Zeitlich gesehen sind wir mittlerweile mit den beiden Weinäbtissinnen an der Wende vom siebten zum achten Jahrhundert n.Chr. angelangt, und es erscheinen nun auch die ersten schriftlichen Nachweise über den Weinbau in Franken, und zwar als erstes in einer Schenkungsurkunde an das Kloster Fulda aus dem Jahr 777, welches das Königsgut Hammelburg mit acht Weinbergen (das heutige Schloß Saaleck mit dem Schloßberg) zugeeignet bekam. Würzburg folgt nur wenig später, und zwar am 14. des Weinmonds im 12. Regierungsjahr Karls des Großen, d.h. am 14. Oktober 779, wo es in einer auf Befehl des Kaisers angefertigten Markungsbeschreibung zwischen Würzburg und Randersacker heißt: «Danan in stachenhoug, danan in wolfgruoba, danan duruh den fredthantes wingarton mitten in die egga...« Der Weingarten des freien Franken Fredthant im Alandsgrund ist seither der erste schriftliche Beweis für Weinbau in Würzburg. Unsere Theorie auf einen wesentlich älteren Weinbau in Franken wird in diesen beiden ersten Schriftquellen wieder deutlich untermauert, denn acht Weinberge und auch nur ein guter Weinberg entstehen nicht in einem Jahr; außerdem gibt es da noch einen ziemlich deutlichen Beweis kurz vor dem Jahr 800, nämlich die Verordnung Karls des Großen «Capitulare de villis vel curtis imperii«, welche besagt, daß in allen königlichen Gütern mehr Weingärten anzulegen seien; mehr bedeutet, daß bereits etliche vorhanden waren.

Der Segen für den Weinbau war jedenfalls von kirchlicher wie weltlicher Obrigkeit gegeben. Hinzu kam noch ein klimatischer, der bis etwa zum Ende des Mittelalters um 1500 andauerte und dem Frankenland eine etwas höhere Jahresdurchschnittstemperatur als heute bescherte, so daß zur Hochblüte des Weinbaus die Anbaufläche in Franken sage und schreibe siebenmal so groß wie heute war, sich bis an den Obermain erstreckte und rund 40.000 ha umfaßte.

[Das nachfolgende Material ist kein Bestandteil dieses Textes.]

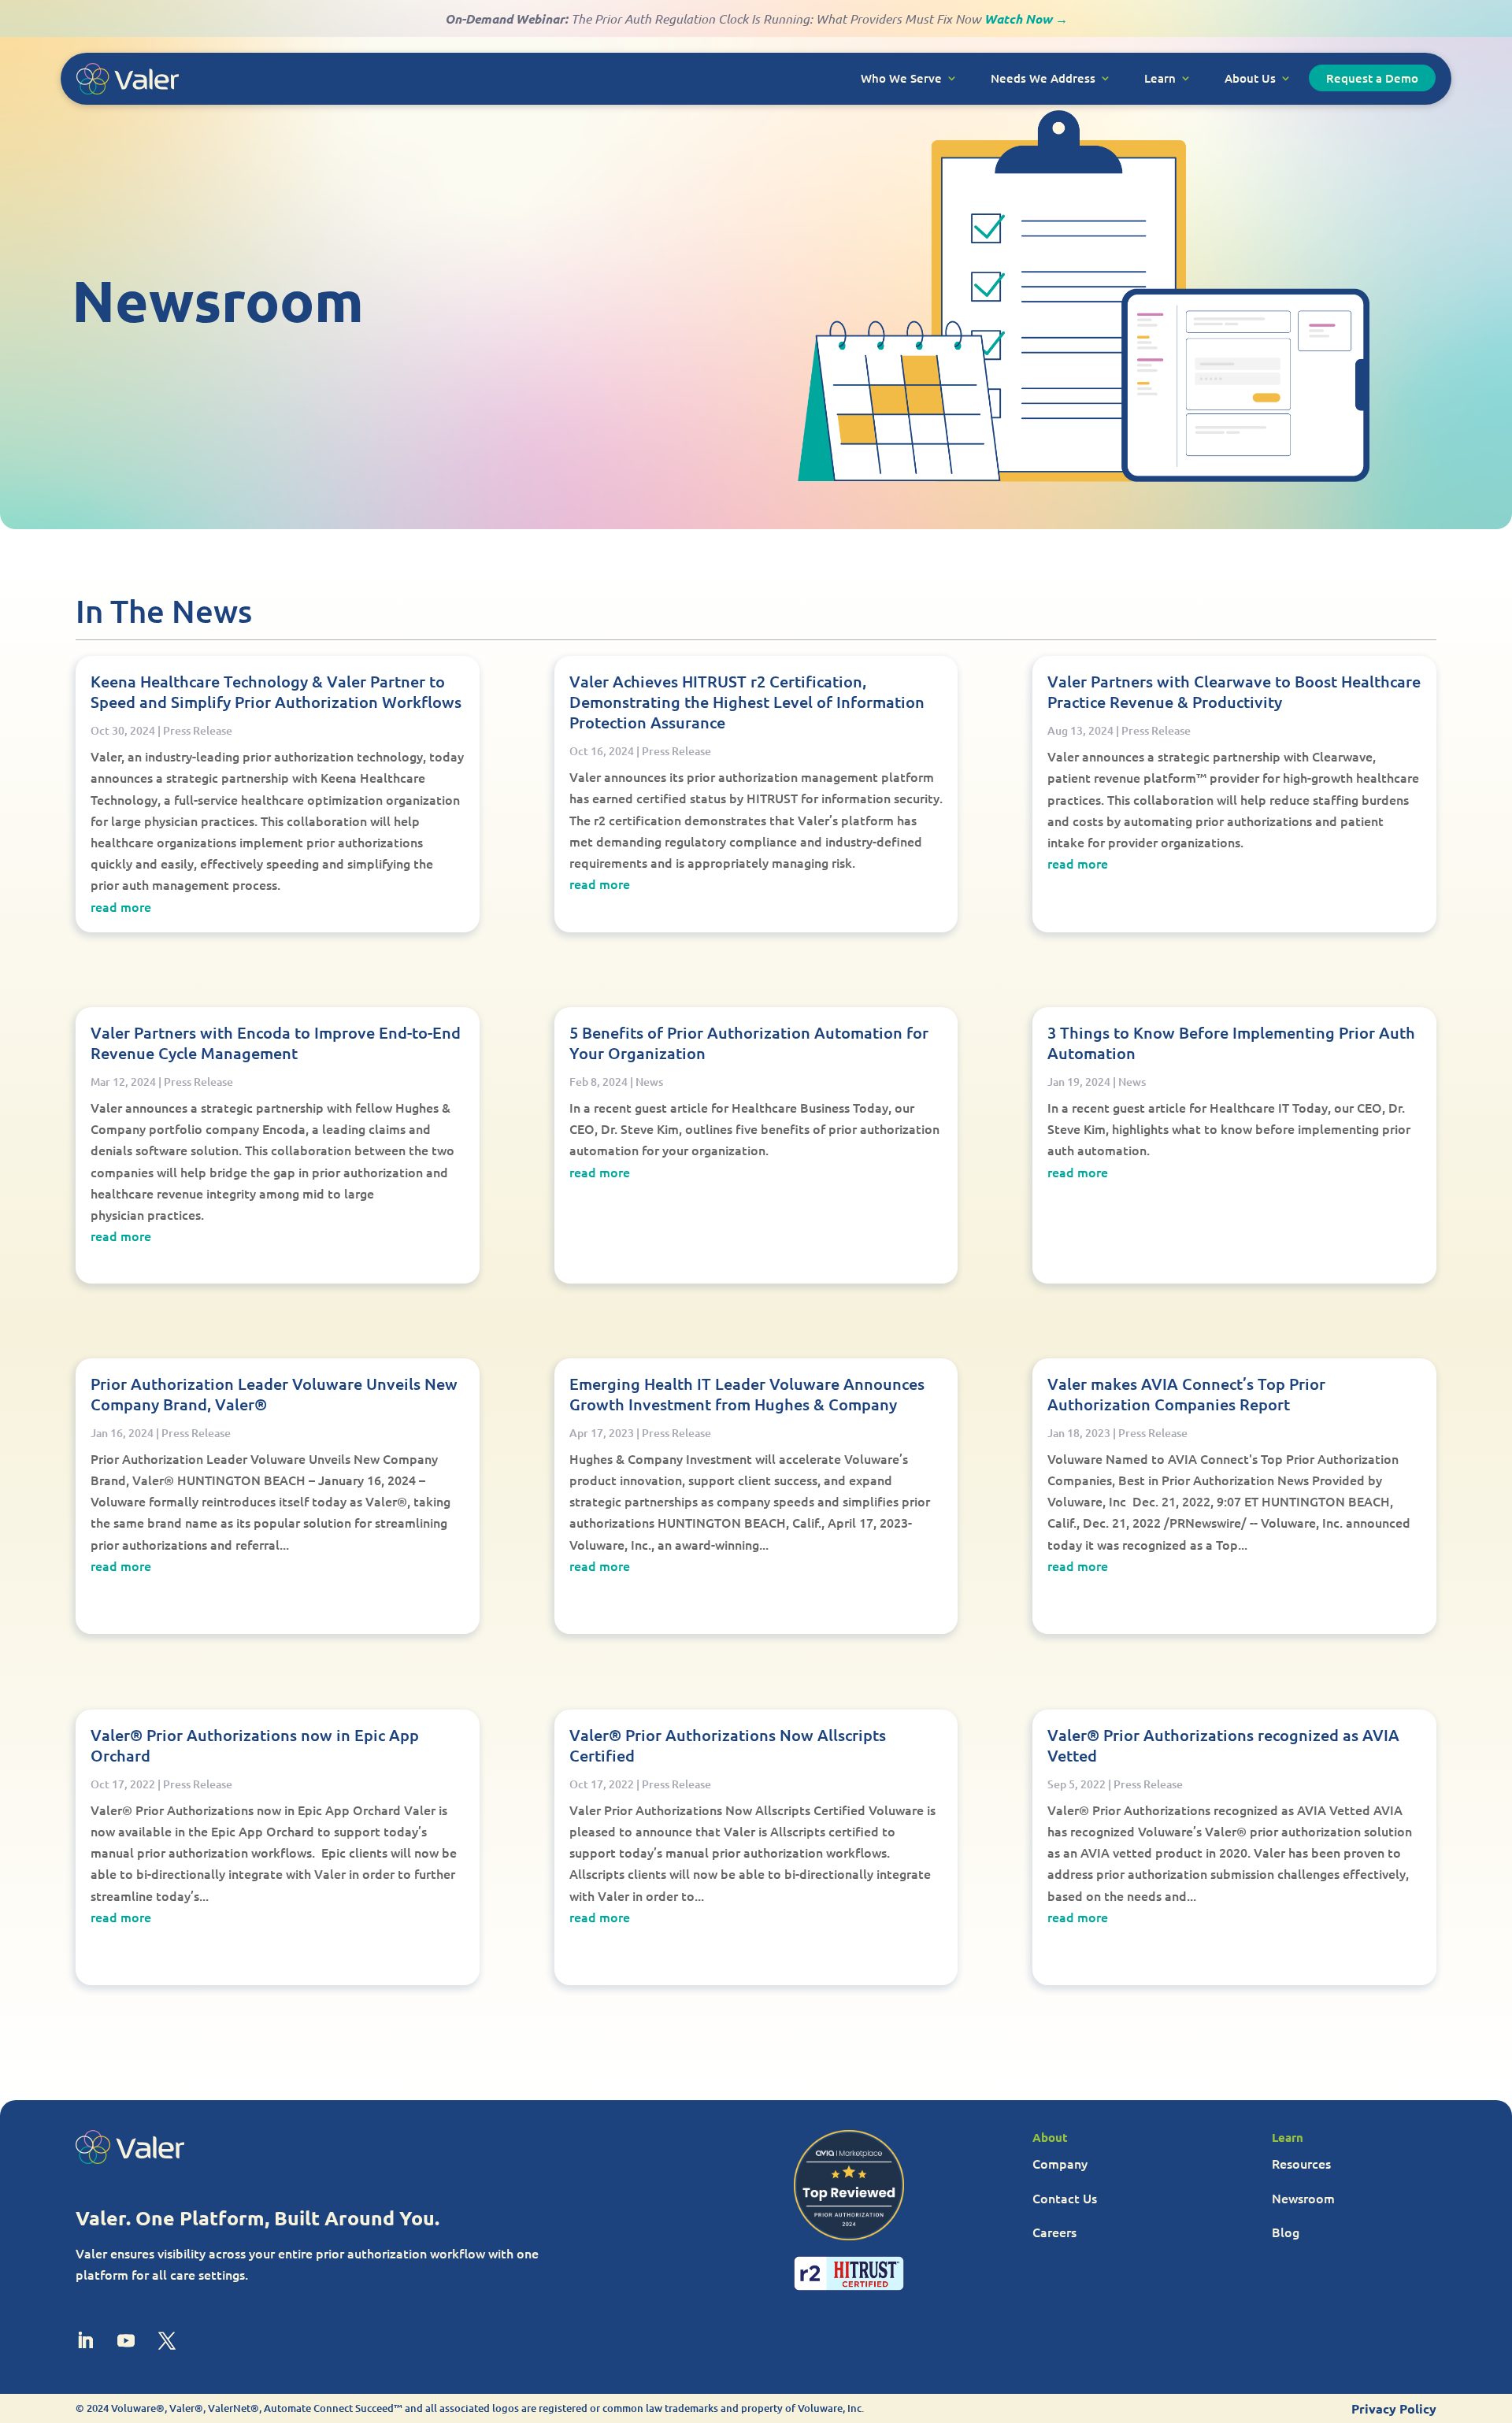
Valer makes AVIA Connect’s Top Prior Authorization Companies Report (1186, 1393)
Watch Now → (1026, 18)
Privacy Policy (1393, 2408)
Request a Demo (1372, 78)
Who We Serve (901, 78)
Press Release (197, 730)
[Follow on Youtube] (126, 2340)
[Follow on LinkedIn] (85, 2340)
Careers (1054, 2231)
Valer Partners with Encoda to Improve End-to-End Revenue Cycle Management (276, 1042)
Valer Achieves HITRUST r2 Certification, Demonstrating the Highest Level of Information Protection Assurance (747, 701)
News (649, 1081)
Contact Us (1064, 2197)
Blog (1285, 2231)
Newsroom (1303, 2197)
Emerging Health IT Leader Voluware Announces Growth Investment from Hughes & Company (747, 1393)
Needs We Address (1043, 78)
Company (1060, 2163)
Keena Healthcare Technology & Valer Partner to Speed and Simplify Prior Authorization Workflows (276, 691)
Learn (1160, 78)
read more (121, 906)
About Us (1250, 78)
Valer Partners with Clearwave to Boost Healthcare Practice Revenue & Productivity (1234, 691)
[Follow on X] (167, 2340)
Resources (1301, 2163)
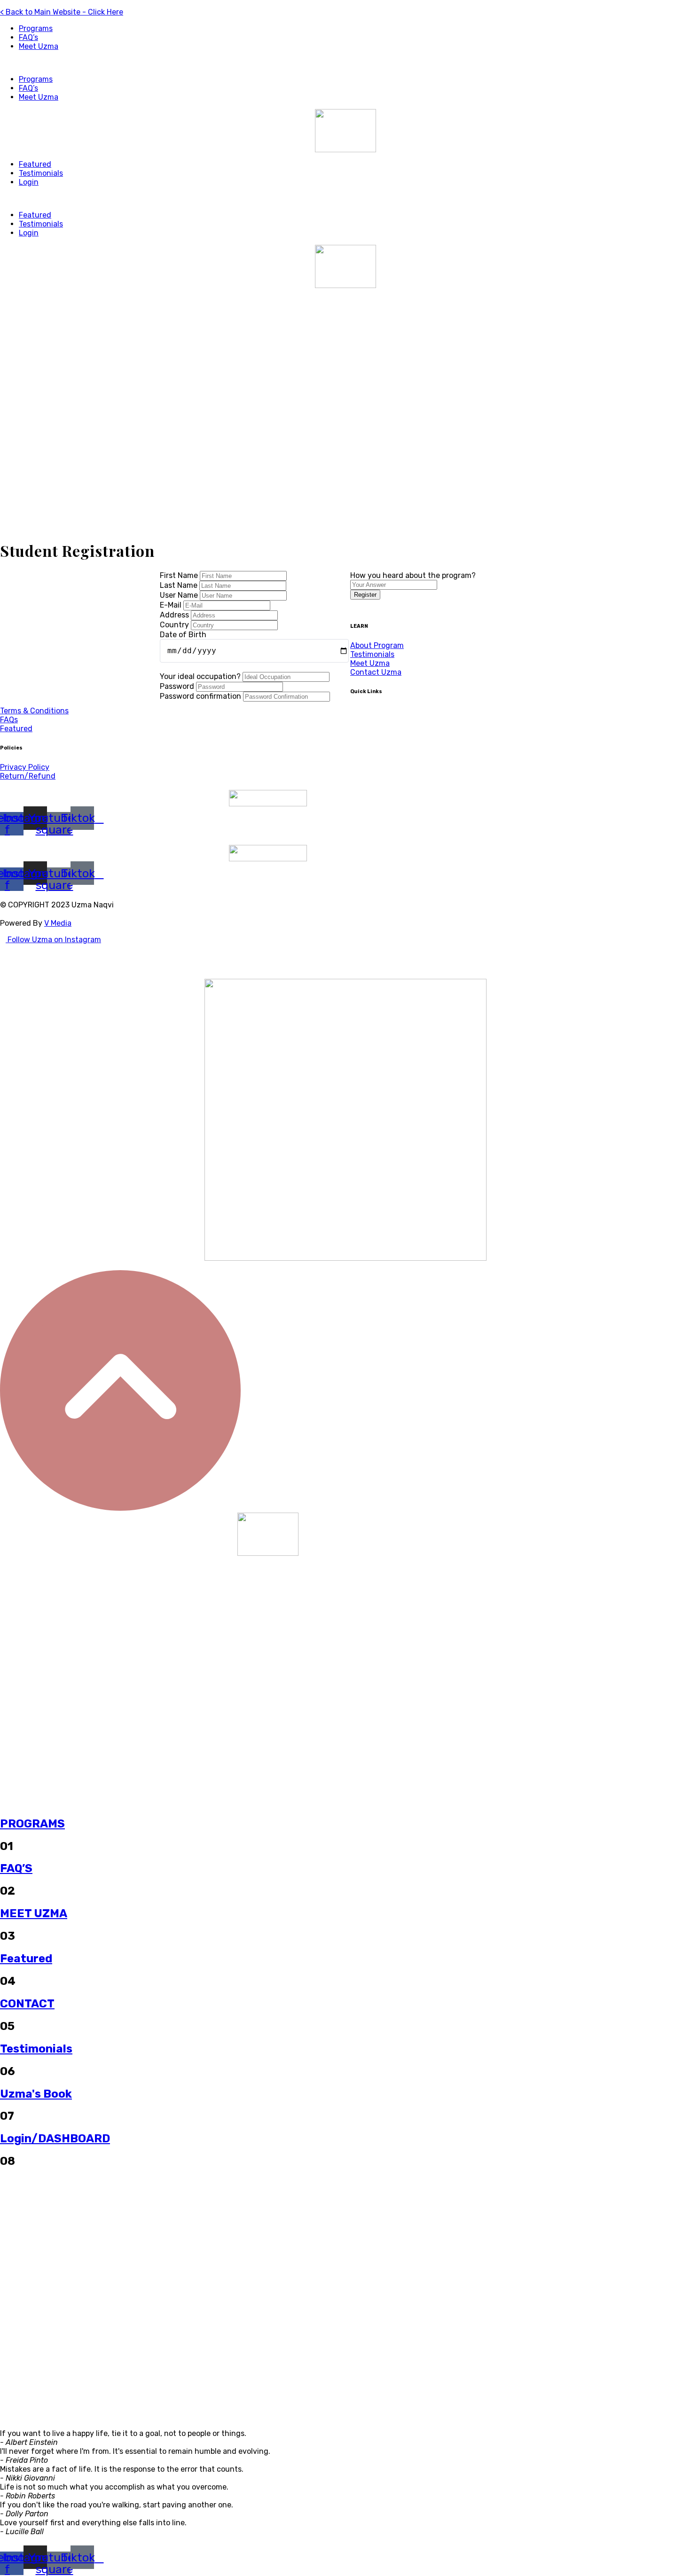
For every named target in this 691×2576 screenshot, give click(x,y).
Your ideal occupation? (201, 676)
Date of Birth (183, 634)
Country (175, 624)
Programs (36, 28)
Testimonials (41, 173)
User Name (180, 595)
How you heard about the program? (413, 575)
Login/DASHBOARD (55, 2138)
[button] (345, 62)
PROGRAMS (32, 1823)
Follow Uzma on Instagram (53, 939)
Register (365, 594)
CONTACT (27, 2003)
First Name (180, 575)
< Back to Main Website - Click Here (61, 12)
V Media (57, 923)
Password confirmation (201, 696)
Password (178, 686)
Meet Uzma (38, 46)
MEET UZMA (33, 1913)
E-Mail (171, 605)
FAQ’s (28, 37)
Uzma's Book (36, 2093)
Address (175, 614)
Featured (35, 164)
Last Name (179, 585)
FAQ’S (16, 1868)
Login (29, 182)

Klimatisch bedingt und politisch durch die furchtbaren Auswirkungen von Bauernkrieg, Markgräflerkriegen und Dreißigjährigem Krieg verstärkt, begann ab dem 16. Jahrhundert der Rückgang des Weinbaus, wenngleich zu Beginn des 19. Jahrhunderts die Weinbaufläche mit rund 12.000 ha noch immer zweimal so groß wie heute war und die Pfalz mit seinerzeit 10.500 ha noch deutlich übertraf während die Pfalz heute eine Fläche von 22.800 ha aufweist und damit nur etwa 500 ha unter dem größten deutschen Anbaugebiet Rheinhessen liegt.

Der Weinbau stand bis zur Säkularisation deutlich unter der Prämisse der Quantität, hauptsächlich deshalb, weil es möglich war den Zehnten, also die Hauptsteuerlast, in Naturalien und somit auch in Wein abzuleisten.  »Masse vor Klasse« war die logische Konsequenz.

Hinzu kam, daß der Wein das Grundgetränk der Bevölkerung war und wesentlich höhere Trinkmengen als heutzutage durchaus alltäglich waren. Man kann davon ausgehen, daß im 16. Jahrhundert, als der Weinkonsum in Franken seinen Höhepunkt erreichte, in Weingegenden pro Tag und pro Kopf der Bevölkerung, d.h. die Frauen miteingerechnet, mindestens 5 Maß zu je 1,22 Liter getrunken wurden. Allerdings war der Alkoholgehalt des seinerzeitigen Massengutes deutlich niedriger als heutzutage. Und man benötigte vielerorts auch den Wein, um das Wasser trinkbar zu machen. Schon die Römer wußten um die bakterizide Wirkung des Weins, befahlen doch die romischen Feldherren ihren Söldnern, niemals Wasser alleine, sondern nur mit Wein gemischt zu trinken, ganz gleich, wo sie gerade Krieg führten.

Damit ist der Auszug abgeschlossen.